A-rated Kranson: stable staples will help shelter investors
With major market uncertainty and further volatility expected with the French and German elections next year, consumer staples is proving the place to be.
Speaking to Citywire Selector, Citywire A-rated Kranson, who currently has 40.6% of the fund allocated to consumer staples, said the sector is even more attractive due to the rocky environment the world is currently in.
'One of our largest overweights is consumer staples, it’s a substantial overweight in the portfolio, and it’s an attractive sector to us,' he said.
'People will continue to use deodorant, they will continue to drink coffee, and people will continue to give their pets food, give themselves food and you find those companies within the consumer staples space.'
Despite having 21.6% of the fund exposed to the UK, Kranson said the UK-listed companies he holds could benefit from the weaker pound should a ‘hard Brexit’ scenario occur, and said events on this scale will not affect consumer buying habits.
'Consumers around the world will continue to use their products regardless of the outcome of any macro issue that appears in the news.'
'When negotiations start, there could be a rise in bitter EU/UK rhetoric which could shake market confidence until an exit package is established. This could prove a difficult backdrop for the European banking system to sort out its long-festering problems.'
Financials out of focus
Kranson currently has 4.9% allocated to financials and said, despite its prominence in the current market, the sector is not particularly attractive to his team.
'While financials might be doing well in the market now, we’d much rather put capital behind companies that we know are going to generate good returns, as opposed to putting capital into businesses where the ROE (return on equity) is low.'
'Net interest margins could increase if rates start coming up- we are not sure they will come up so quickly in Europe right now,' he added.
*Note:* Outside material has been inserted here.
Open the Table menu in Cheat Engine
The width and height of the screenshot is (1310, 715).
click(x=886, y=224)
Kranson, who took the reins of the €249 million fund from former star manager Rajiv Jain back in March, said it looks as though more extreme politicians could be voted in across the world and Brexit-led volatility is not yet over.
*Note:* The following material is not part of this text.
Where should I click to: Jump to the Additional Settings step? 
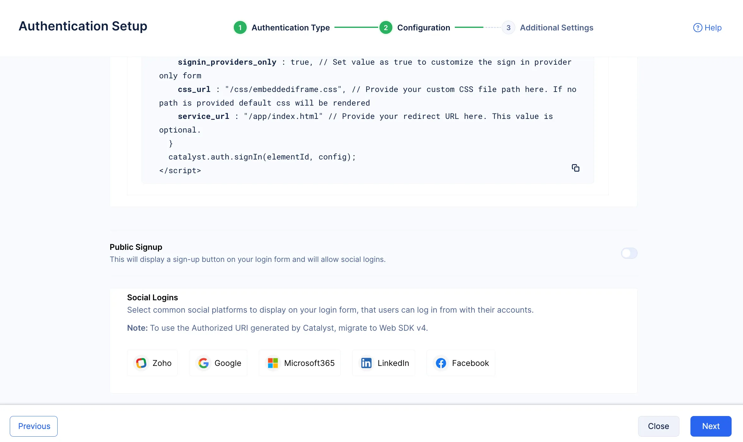[x=556, y=28]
'Post-Brexit wasn’t as bad as people thought, but that issue will come back and it’s important to not forget about it. Elsewhere, the US has Trump, where the market has very much latched onto his initiatives in terms of infrastructure spending and tax regulations.'
'As global investors, we have seen this many times, where a character, a very unique personality comes in and promises a lot. At first, the market buys into it and then over time people come to realise how realistic policies actually are.'
The Vontobel Fund – European Equity fund returned 18.60% in euro terms over the three years to November 2016. This compares with a 14.95% rise by its Citywire-assigned benchmark, the FTSE World Europe TR EUR, over the same time period.